◆ TRECHO DO TEXTO
========
Acostumado a observar o céu na juventude, o paulista aproveitou as oportunidades da vida para se tornar uma das maiores referências da SBMAC – e com especialização, quem diria, em Astronomia

Qual a chance de um morador da zona rural de uma cidadezinha com menos de 10 mil habitantes se tornar uma das maiores referências em matemática no Brasil? É como procurar uma estrela na constelação infinita em meio à noite no campo. E qual a probabilidade desse mesmo indivíduo, desprovido de qualquer tecnologia na roça, se especializar na área de Astronomia? Para José Antônio Salvador, sua história, desde pequeno, foi sobre contrariar o rumo dos astros.

Nascido na pacata Nova Aliança, a 40 quilômetros de São José do Rio Preto, ao noroeste do estado de São Paulo, Salvador residia longe do centro do município. Na infância, acostumou-se a auxiliar na lavoura, “andar a cavalo e apartar bezerros”, como bem descreve. Era parte de uma família humilde e sem estudos – o pai nunca frequentou a escola, enquanto a mãe ousou por dois anos, limitada ainda “por um italianão que falava que mulher não podia estudar”. Até por isso, foram incisivos em aconselhar o filho a priorizar os estudos desde criança.
========
◆ MATERIAL DE APOIO
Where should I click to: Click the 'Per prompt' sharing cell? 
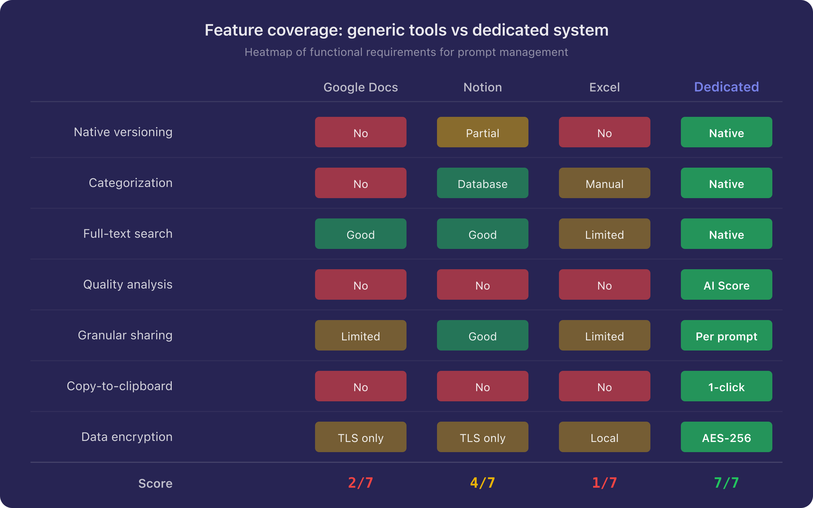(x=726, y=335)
========
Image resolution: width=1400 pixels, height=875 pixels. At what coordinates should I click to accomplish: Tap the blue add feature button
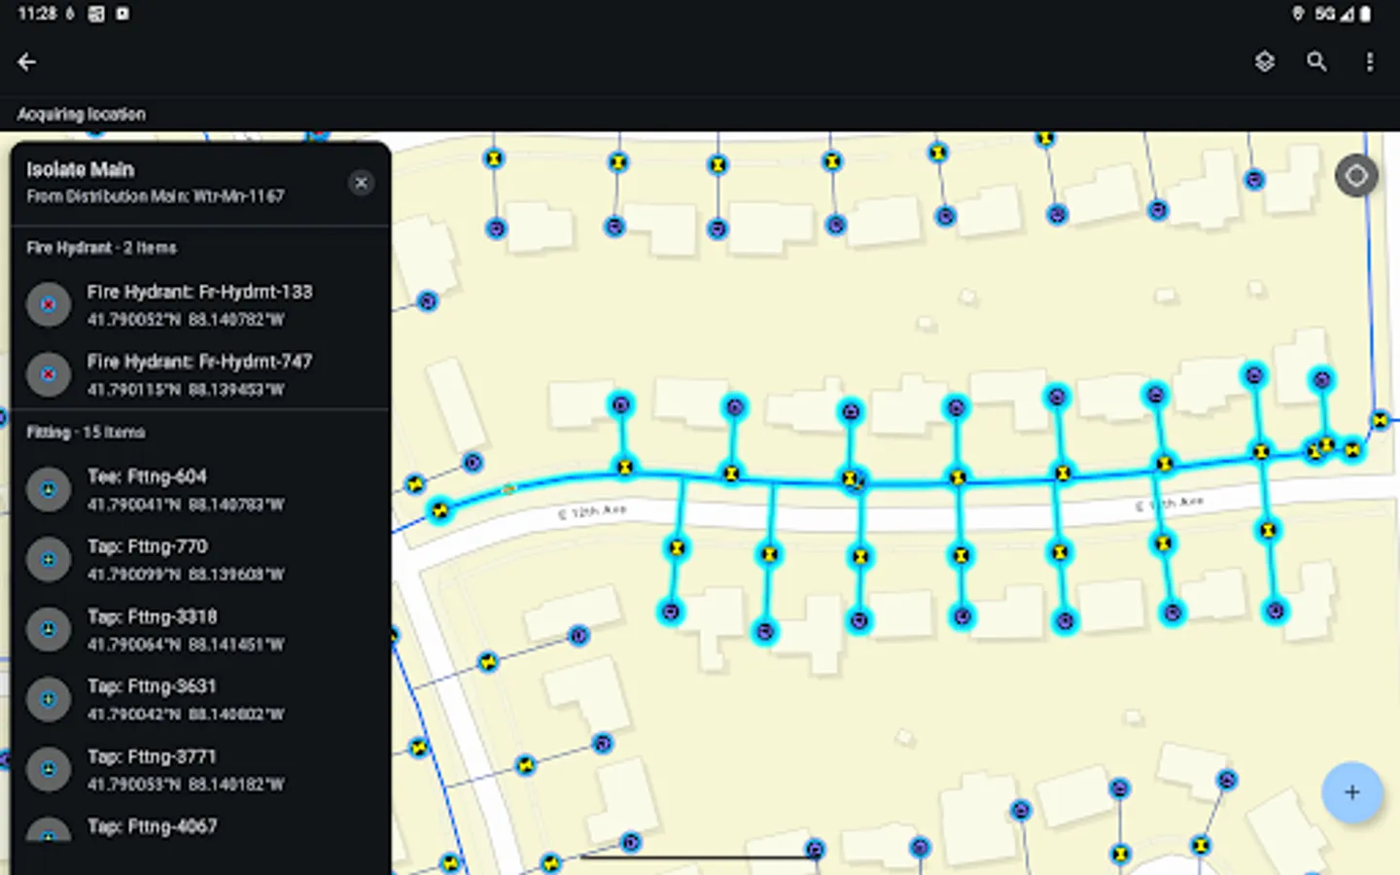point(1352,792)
========
◆ SUA TAREFA A
No texto sobre José Antônio Salvador, por que os pais dele insistiram tanto para que ele desse prioridade aos estudos desde criança? Responda em uma a três frases.
◆ SUA TAREFA B
Escreva a continuação do texto sobre José Antônio Salvador a partir da última frase mostrada.

◆ SUA RESPOSTA A
Os pais insistiram porque a família era humilde e não tinha estudo. O pai nunca frequentou a escola, e a mãe estudou só por dois anos, limitada por um italiano que dizia que mulher não podia estudar.

◆ SUA RESPOSTA B
Só que Salvador já tinha o dom de manusear melhor o lápis do que a enxada no sol escaldante. Seus primeiros anos estudantis foram em uma escola rural de Nova Aliança, em que a professora dava aula para crianças dos três primeiros anos em uma mesma sala. “Ela dividia o quadro em três partes. Fazia uma verdadeira mágica, pois o objetivo era atender a todas as crianças da região”, lembra.

DIFERENCIADO DESDE PEQUENO

A tal professora também se tornou uma espécie de algoz nos primeiros anos, já que o pequeno José Antônio se mostrava promissor. “Na metade do terceiro ano, eu já sabia resolver problemas e, como acabava primeiro do que a turma, evidentemente uma criança não ficaria quieta. Daí, a professora se irritava e vinha com uma régua, eu agachava debaixo da carteira, de medo. Teve um dia que saí correndo pasto afora para não apanhar”, brinca Salvador.

A mesma “tia”, que se mostrava atônita com seu potencial, foi quem aconselhou a família do aluno a ir para a zona urbana. “A professora vinha esquentar a marmita dela lá em casa, que ficava de frente para a escola. Ela aconselhou a me colocar num colégio em Nova Aliança, porque eu só teria uma sala para meu ano e renderia mais”, conta. Dito e feito. O pequeno completou o terceiro e quarto anos em primeiro lugar e recebeu seu primeiro livro como presente.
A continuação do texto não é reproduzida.